**PARTS OF THE EXERCISE:**
• a. For the vector geometry post below, decide whether each statement agrees with it: (i) the poster had trouble with the first task and could not prove that (b - a).c = 0; (ii) the poster is unsure what "opposite edges" means; (iii) for the first task, the poster gave coordinates to each vector. Answer yes or no for each, and quote the deciding words of the post.
• b. In the vector geometry post below, what follows when the tetrahedron OABC has two pairs of perpendicular opposite edges?
• c. From the vector geometry post below, reproduce a passage word for word. Begin at the words "a. I usually" and stop after the words "am I correct?".
═══ PASSAGE SHOWN ═══
Perpendicular vectors, triangle, tetrahedron

[furor celtica]

Prove that, if (c - b).a = 0 and (c - a).b = 0, then (b - a).c = 0. Show that this can be used to prove the following geometric results:
a. The lines through the vertices of a triangle ABC perpendicular to the opposite sides meet in a point.
b. If the tetrahedron OABC has two pairs of perpendicular opposite edges, the third pair of edges is perpendicular.
Prove that also, in both cases, (OA)^2 + (BC)^2 = (OB)^2 + (CA)^2 = (OC)^2 + (AB)^2So for the very first task I proceeded by attributing coordinates to each vector: a = (x(1), y(1), z(1)), b = (x(2), y(2), z(2), c = (x(3), y(3), z(3)), where the numbers are actually at the bottom left of the coordinates, but I don't know how to use that notation here.
Anyway I could post all my work but it would take a long time; I didn't have much of a problem at all with the first task and proved that (b - a).c = 0. It took a while though, as you can imagine; is there another way to solve problems like this, or does one always have to use attributed coordinates and deal with those?

With a. and b. I'm stuck, however.
a. I usually would try to solve a question like this by taking into account the end result and what exactly I'm supposed to end up with (and often work backwards to return to the given results), but here I'm not sure at all what you end up with algebraically when three vectors meet. What am I looking for? Also I'm confused on how to find the vectors that are perpendicular to the opposite sides, how to formulate them with regard to the coordinates of A, B and C.
b. Here I immediately became confused as to what is meant by 'opposite edges'. But besides that it seems to be a fairly straightforward variation of the very first task, am I correct?
═══ SUPPLIED MATERIAL ═══
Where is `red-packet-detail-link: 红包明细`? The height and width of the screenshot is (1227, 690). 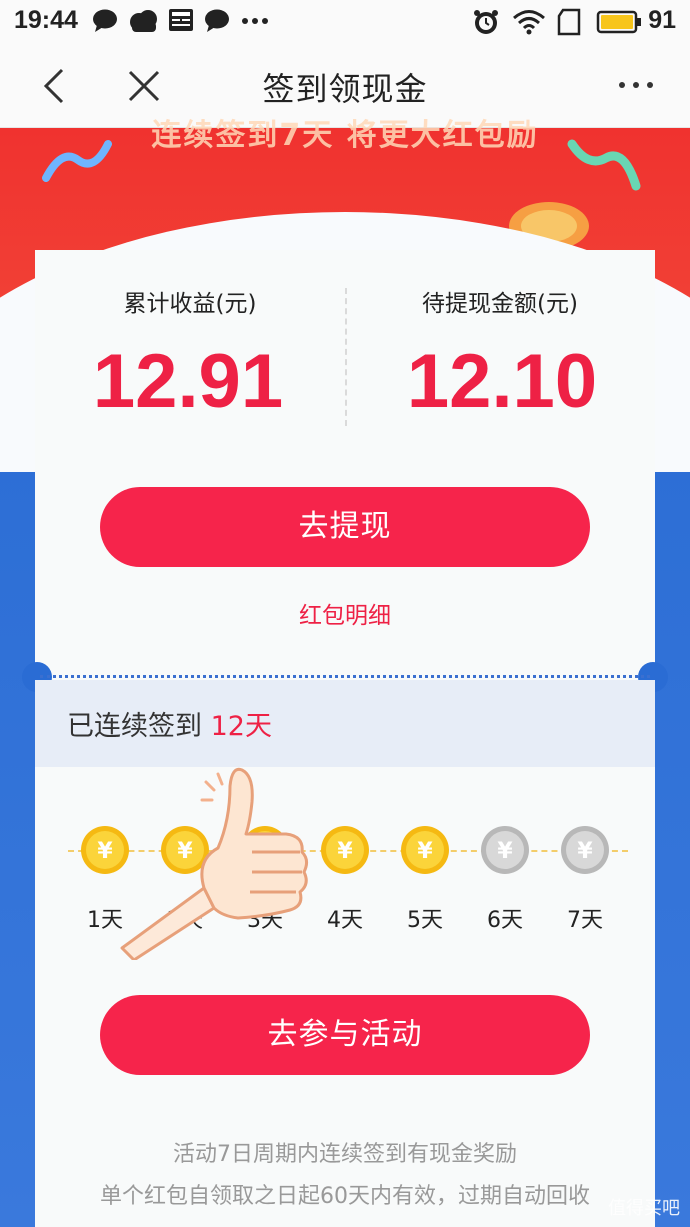 red-packet-detail-link: 红包明细 is located at coordinates (345, 613).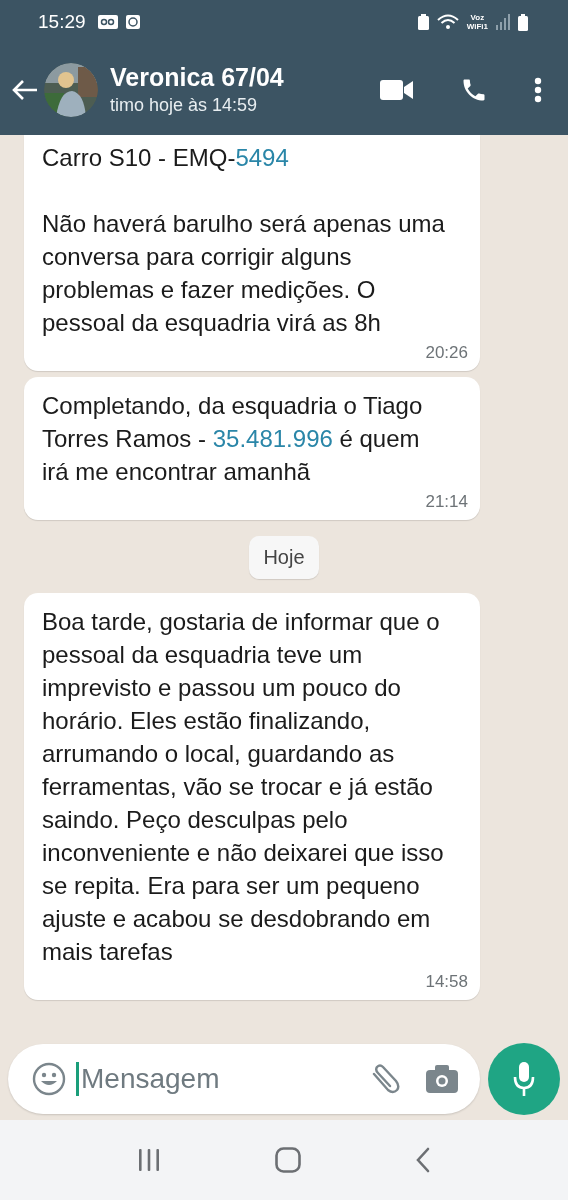 This screenshot has width=568, height=1200. Describe the element at coordinates (423, 1160) in the screenshot. I see `back-icon` at that location.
═══
**RESULTS:**
• a.
(i) No: "I didn't have much of a problem at all with the first task and proved that (b - a).c = 0."
(ii) Yes: "Here I immediately became confused as to what is meant by 'opposite edges'."
(iii) Yes: "I proceeded by attributing coordinates to each vector"

• b. The third pair of edges is perpendicular.

• c.
a. I usually would try to solve a question like this by taking into account the end result and what exactly I'm supposed to end up with (and often work backwards to return to the given results), but here I'm not sure at all what you end up with algebraically when three vectors meet. What am I looking for? Also I'm confused on how to find the vectors that are perpendicular to the opposite sides, how to formulate them with regard to the coordinates of A, B and C.
b. Here I immediately became confused as to what is meant by 'opposite edges'. But besides that it seems to be a fairly straightforward variation of the very first task, am I correct?